New Measurement of Compton Scattering from the Deuteron and an Improved Extraction of the Neutron Electromagnetic Polarizabilities

TL;DR

This paper presents a new measurement of deuteron Compton scattering data that refines the extraction of neutron electromagnetic polarizabilities, using advanced theoretical analysis and extending the energy range of previous experiments.

Contribution

It provides the first new data in over a decade for deuteron Compton scattering, doubling the dataset and improving the precision of neutron polarizability extraction through Chiral Effective Field Theory analysis.

Findings

Neutron electric polarizability: 11.55 +/- 1.25 (stat) +/- 0.2 (BSR) +/- 0.8 (th)

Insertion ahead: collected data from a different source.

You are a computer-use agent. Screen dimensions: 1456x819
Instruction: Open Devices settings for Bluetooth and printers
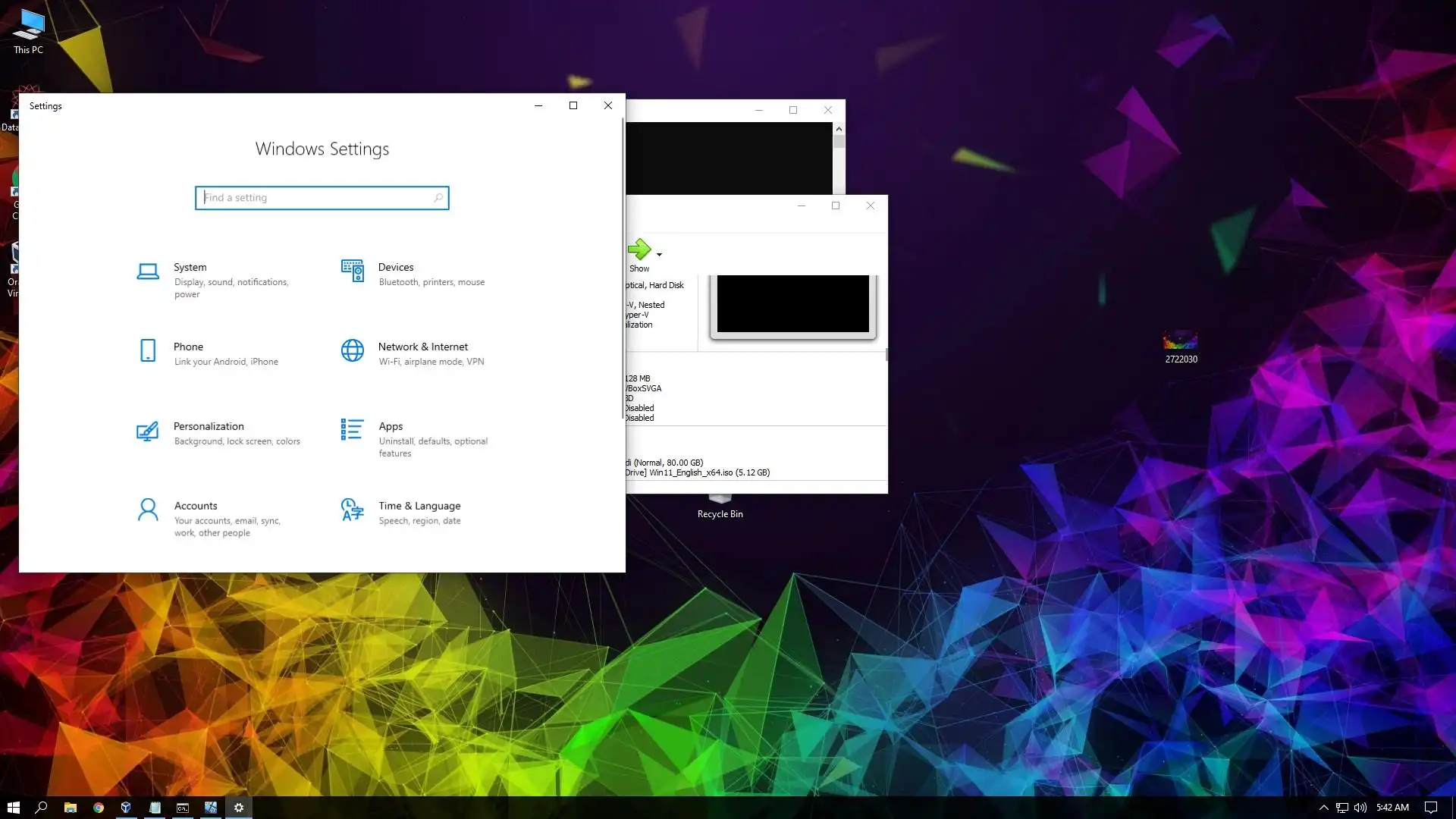[x=395, y=268]
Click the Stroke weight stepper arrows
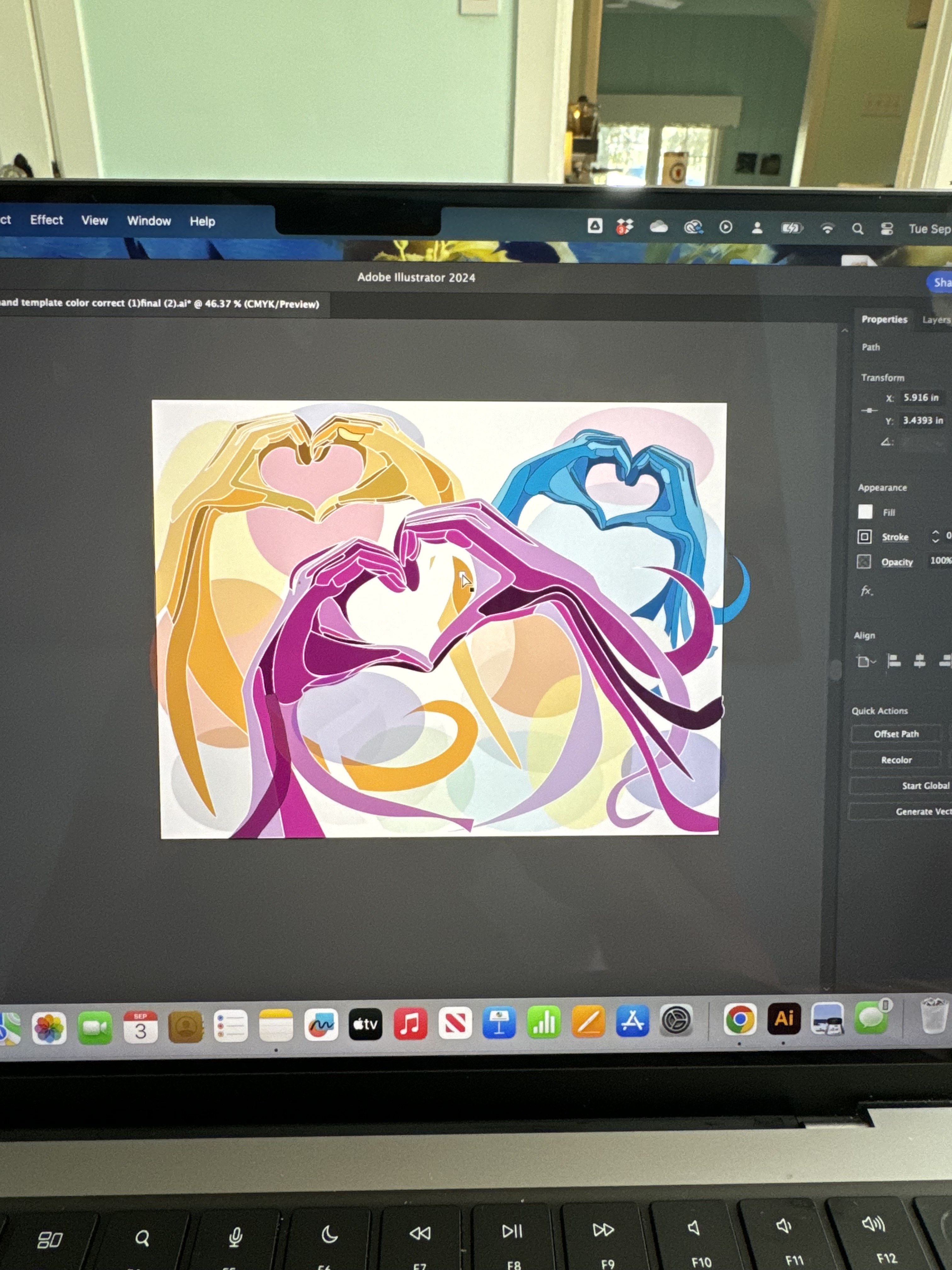Viewport: 952px width, 1270px height. (935, 536)
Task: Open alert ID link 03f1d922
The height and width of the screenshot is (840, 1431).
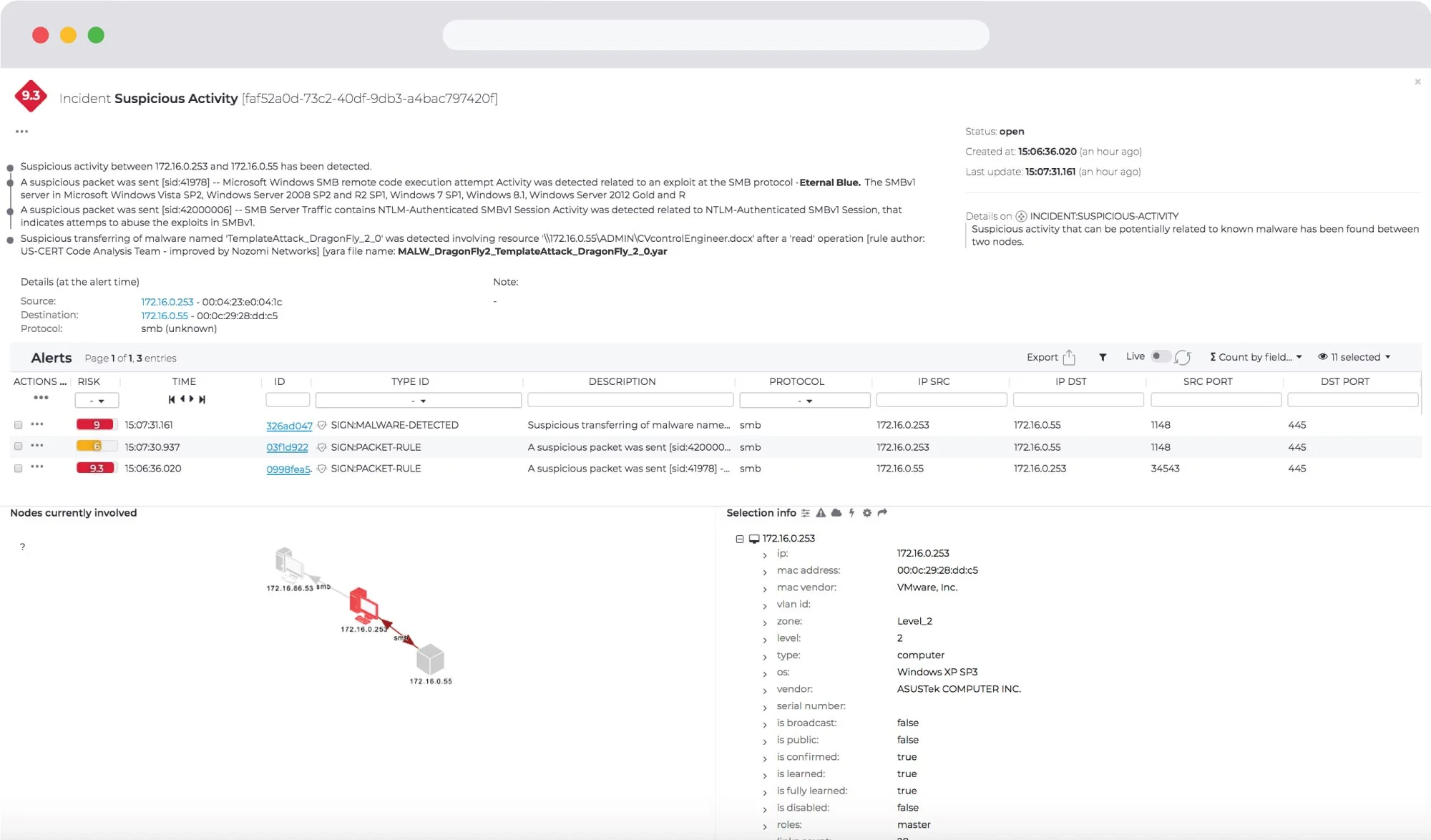Action: [287, 447]
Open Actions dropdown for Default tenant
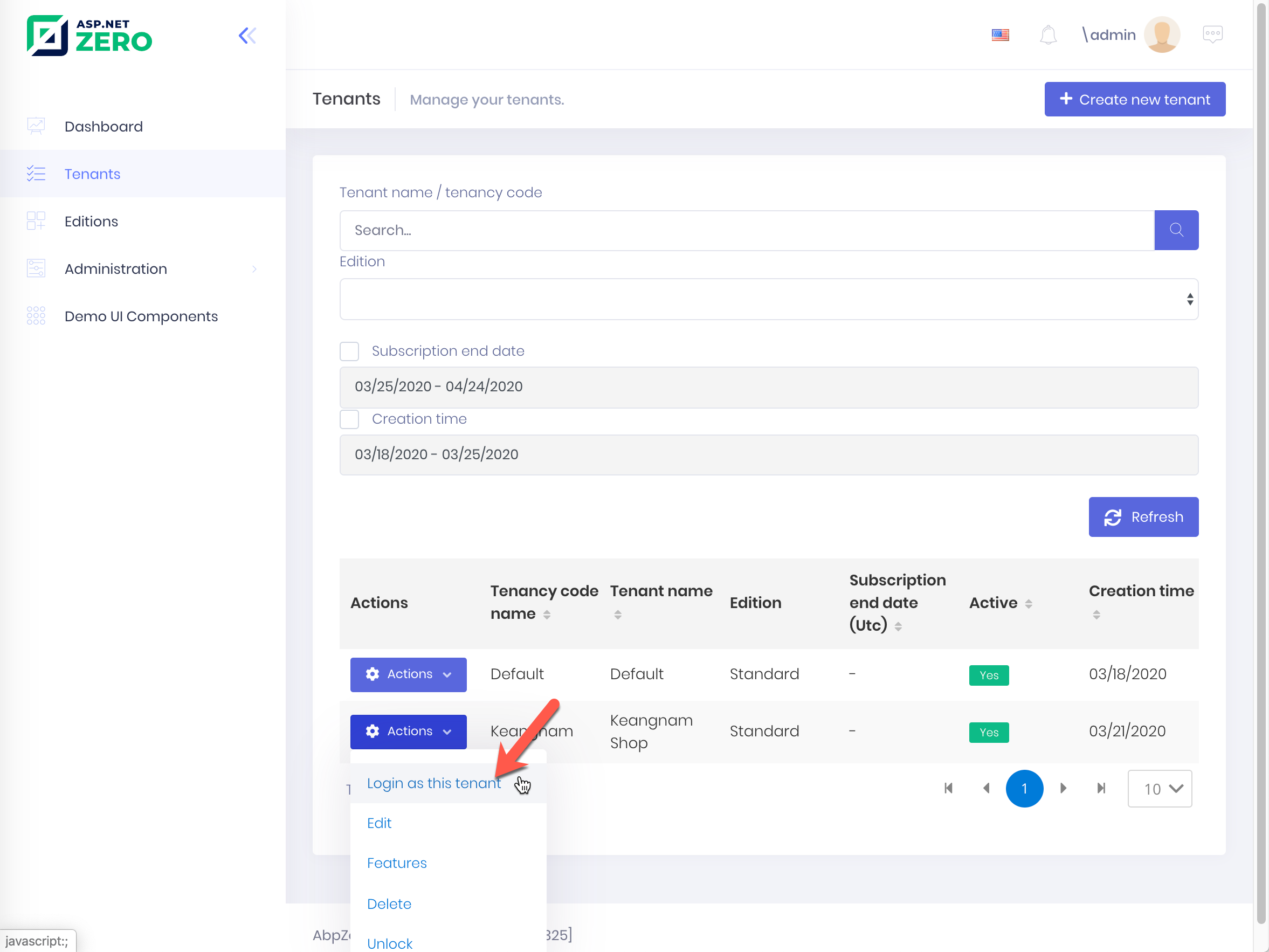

Neutron magnetic polarizability: 3.65 +/- 1.25 (stat) +/- 0.2 (BSR) +/- 0.8 (th)

Data are consistent with previous measurements and theoretical models.

Abstract

The electromagnetic polarizabilities of the nucleon are fundamental properties that describe its response to external electric and magnetic fields. They can be extracted from Compton-scattering data --- and have been, with good accuracy, in the case of the proton. In contradistinction, information for the neutron requires the use of Compton scattering from nuclear targets. Here we report a new measurement of elastic photon scattering from deuterium using quasimonoenergetic tagged photons at the MAX IV Laboratory in Lund, Sweden. These first new data in more than a decade effectively double the world dataset. Their energy range overlaps with previous experiments and extends it by 20 MeV to higher energies. An analysis using Chiral Effective Field Theory with dynamical \Delta(1232) degrees of freedom shows the data are consistent with and within the world dataset. After demonstrating that the fit is consistent with the Baldin sum rule, extracting values for the isoscalar nucleon polarizabilities and combining them with a recent result for the proton, we obtain the neutron polarizabilities as \alpha_n = [11.55 +/- 1.25(stat) +/- 0.2(BSR) +/- 0.8(th)] X 10^{-4} fm^3 and \beta_n = [3.65 -/+ 1.25(stat) +/- 0.2(BSR) -/+ 0.8(th)] X 10^{-4} fm3, with \chi^2 = 45.2 for 44 degrees of freedom.